16 ans, Je n’y avais jamais vraiment réfléchi, mais je pense qu’on peut dire que c’est mon âge. C’est étrange, peu de gens se souviennent de leur naissance, des premiers instants de leur vie. Je suis certain que personne n’est en mesure de dire quel est son premier souvenir. Moi si. Je me souviens précisément du jour de ma venue au monde et de la première chose que j’y ai vu. C’était Eric, vous vous en doutez.
Je lui suis apparu il y a donc 16 ans. Au début, je n'étais qu'une forme floue qu'il voyait au détour d'une rue, une ombre qui le suivait lorsqu'il était à l'arrière de votre voiture. Quand il entrait dans un bâtiment, dans un magasin, à l'école, dans votre maison, je restais à la porte, dehors. Et je l'attendais. En y repensant, je ne crois pas que je lui faisais peur. C'était plutôt moi qui étais effrayé. Eric avait 7 ans, et j'étais encore plus intimidé par lui qu'il ne l'était par moi.
Au bout de quelques mois j'ai tenté de l'approcher. Sans rien dire. J'étais juste là. Quand il regardait par la fenêtre de la salle de cours, je l'attendais sur la balançoire de l'école. Si l'envie lui prenait de sortir de chez lui pour jouer dans le jardin, j'étais dans la rue, en face, pour lui faire un signe de la main, espérant qu'il me le rendrait. Ça a duré plusieurs mois, mais on peut dire que c'est comme ça que nous nous sommes mutuellement apprivoisés.

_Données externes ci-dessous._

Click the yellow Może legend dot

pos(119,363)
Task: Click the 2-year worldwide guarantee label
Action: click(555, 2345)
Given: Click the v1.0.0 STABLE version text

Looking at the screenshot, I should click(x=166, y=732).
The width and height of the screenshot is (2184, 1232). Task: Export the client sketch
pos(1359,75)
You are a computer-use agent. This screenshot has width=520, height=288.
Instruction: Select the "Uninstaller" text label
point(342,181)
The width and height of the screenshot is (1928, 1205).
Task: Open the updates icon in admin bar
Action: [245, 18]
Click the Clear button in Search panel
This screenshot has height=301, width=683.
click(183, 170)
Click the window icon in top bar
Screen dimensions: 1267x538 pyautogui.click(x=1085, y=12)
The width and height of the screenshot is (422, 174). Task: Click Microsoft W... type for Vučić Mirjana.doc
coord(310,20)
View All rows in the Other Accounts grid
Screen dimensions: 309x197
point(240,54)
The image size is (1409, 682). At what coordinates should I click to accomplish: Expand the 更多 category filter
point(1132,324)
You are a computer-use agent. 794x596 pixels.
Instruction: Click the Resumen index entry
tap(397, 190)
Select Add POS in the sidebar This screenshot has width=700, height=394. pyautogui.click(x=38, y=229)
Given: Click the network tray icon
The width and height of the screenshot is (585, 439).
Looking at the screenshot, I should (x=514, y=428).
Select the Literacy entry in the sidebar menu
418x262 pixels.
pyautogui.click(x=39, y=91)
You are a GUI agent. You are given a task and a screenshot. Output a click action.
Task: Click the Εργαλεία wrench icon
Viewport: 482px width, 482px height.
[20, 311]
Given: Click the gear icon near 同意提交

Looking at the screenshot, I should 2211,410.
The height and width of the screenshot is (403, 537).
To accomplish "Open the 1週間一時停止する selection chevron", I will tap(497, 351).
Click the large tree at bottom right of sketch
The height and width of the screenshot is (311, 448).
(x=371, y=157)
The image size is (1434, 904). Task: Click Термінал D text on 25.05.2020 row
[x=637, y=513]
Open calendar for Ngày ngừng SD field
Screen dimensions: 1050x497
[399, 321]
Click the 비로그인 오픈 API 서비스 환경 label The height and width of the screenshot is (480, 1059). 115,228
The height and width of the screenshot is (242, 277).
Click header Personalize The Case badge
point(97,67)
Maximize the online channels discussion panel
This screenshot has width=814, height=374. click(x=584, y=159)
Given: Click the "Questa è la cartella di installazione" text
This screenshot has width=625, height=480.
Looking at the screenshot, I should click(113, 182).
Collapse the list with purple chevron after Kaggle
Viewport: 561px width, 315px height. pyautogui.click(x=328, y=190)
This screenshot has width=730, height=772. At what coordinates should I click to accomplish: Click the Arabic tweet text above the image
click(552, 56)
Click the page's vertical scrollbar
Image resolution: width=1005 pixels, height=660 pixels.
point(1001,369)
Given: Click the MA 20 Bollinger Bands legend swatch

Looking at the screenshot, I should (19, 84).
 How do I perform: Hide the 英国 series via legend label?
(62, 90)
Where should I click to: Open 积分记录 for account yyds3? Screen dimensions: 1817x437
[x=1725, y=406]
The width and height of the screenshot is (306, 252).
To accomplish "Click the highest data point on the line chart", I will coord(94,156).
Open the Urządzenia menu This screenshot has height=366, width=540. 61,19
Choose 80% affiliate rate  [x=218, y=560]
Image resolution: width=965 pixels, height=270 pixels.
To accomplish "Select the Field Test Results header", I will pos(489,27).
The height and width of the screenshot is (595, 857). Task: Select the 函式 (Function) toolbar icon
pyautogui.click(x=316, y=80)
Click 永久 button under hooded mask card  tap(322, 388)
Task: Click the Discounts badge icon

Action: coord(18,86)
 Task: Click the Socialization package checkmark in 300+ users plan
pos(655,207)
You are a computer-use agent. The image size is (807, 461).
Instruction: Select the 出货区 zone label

Un jour de pluie (un des deux jours qui resteront à jamais gravés dans ma mémoire), Eric rentrait de l'école en courant, son cartable au-dessus de sa tête dans un vain espoir de la tenir au sec. Je le suivais à distance, comme à mon habitude, en marchant lentement. La pluie ne m'a jamais posé de problème. Comme tout le reste d'ailleurs... Arrivé sur l'allée en pierre menant chez vous, je me suis arrêté. C'était ma limite, vous comprenez ? Lui a monté les marches et, arrivé sur le perron, n'a plus bougé pendant quelques secondes interminables. Puis il s'est retourné, m'a sourit et m'a parlé pour la première fois.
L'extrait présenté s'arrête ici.